Specifiek m.b.t. het vervoer, is de vervoersmakelaar een natuurlijke persoon of rechtspersoon die tegen vergoeding twee of meer personen met elkaar in contact brengt met het oog op het sluiten van een vervoerovereenkomst. In het geval hij optreedt bij het sluiten van de vervoerovereenkomst, doet hij dit slechts in zijn opdracht van vertegenwoordiger van zijn lastgever(s). De hoofdopdracht van de vervoersmakelaar bestaat erin contractpartijen bijeen te brengen om tot een vervoerovereenkomst te kunnen komen. Dat de vervoersmakelaar tevens gelast is met secundaire opdrachten, zoals de opdracht om ook zijn tussenkomst te verlenen bij de redactie van de vervoerovereenkomst, te bemiddelen bij de onderhandelingen en bijstand te verlenen bij de uitvoering van de beoogde overeenkomst, en zelfs ermee gelast werd om ook effectief de beoogde overeenkomst af te sluiten in naam en voor rekening van zijn principaal, waardoor hij tevens lasthebber wordt van zijn principaal, blijft hij een makelaar in de mate zijn opdracht tot het zoeken naar een kandidaat-contractspartij, de essentie van zijn opdracht behelst.
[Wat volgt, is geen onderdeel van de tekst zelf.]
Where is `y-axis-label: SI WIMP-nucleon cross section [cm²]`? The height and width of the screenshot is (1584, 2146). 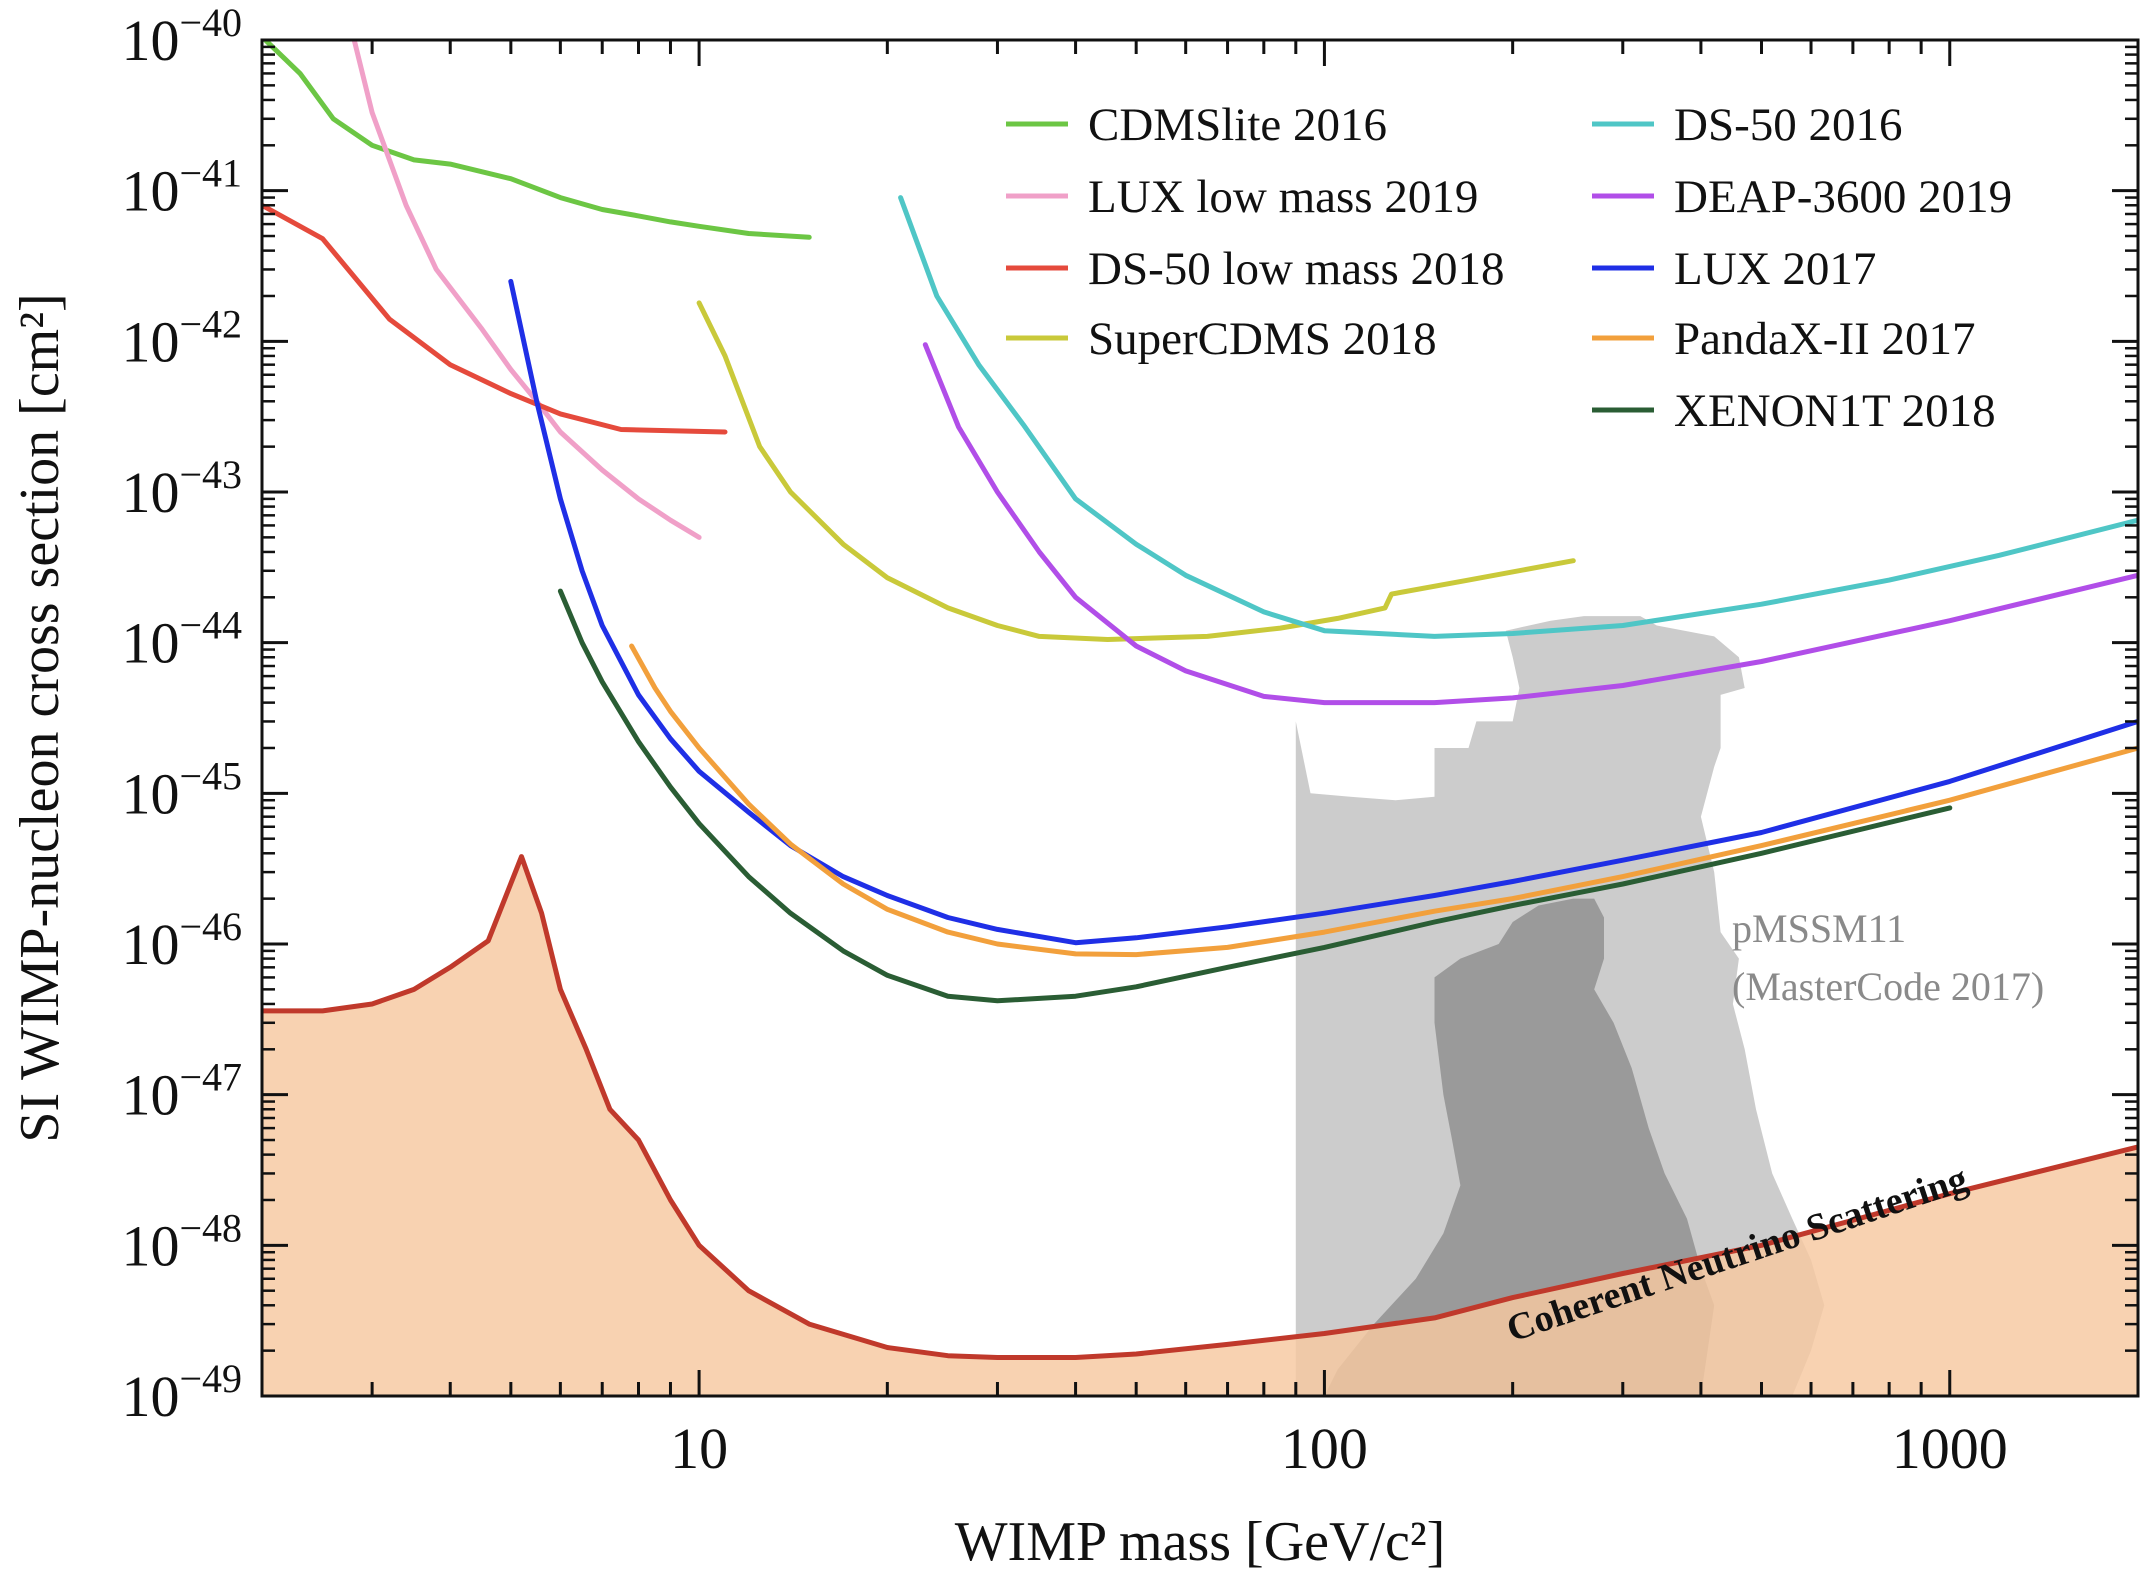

Een merkwaardigheid van de WRB is dat in de binnenscheepvaart het makelaarsloon, m.a.w. het ereloon voor de vervoersmakelaar, niet door de opdrachtgever verschuldigd is, maar door de schipper. De vervoersmakelaar/bevrachtingsmakelaar/bevrachter in de terminologie van art. 3 WRB vertegenwoordigt een opdrachtgever met het oog op het sluiten van een vervoersovereenkomst zonder zich persoonlijk tot het vervoer te verbinden, terwijl de vervoercommissionaar in eigen naam handelt en zich persoonlijk tot het vervoer verbindt. Derhalve is art. 5 WRB m.b.t. de commissie niet van toepassing op de vervoercommissionair. Wanneer in een vervoerovereenkomst tussen een vervoerder en een afzender die niet door bemiddeling van een “bevrachter” in de zin van art. 3 WRB is tot stand gekomen, melding wordt gemaakt van een commissie, wat in de sector niet ongebruikelijk zou zijn, wordt dit geacht te duiden op een bedongen korting op de vrachtprijs. Nu art. 5 WRB hierop niet van toepassing is, kan er ook geen sprake zijn van schending van een bepaling van openbare orde doordat de vervoercommissionair andere prijzen is overeengekomen met zijn opdrachtgever dan de prijzen die hij met de schipper is overeengekomen.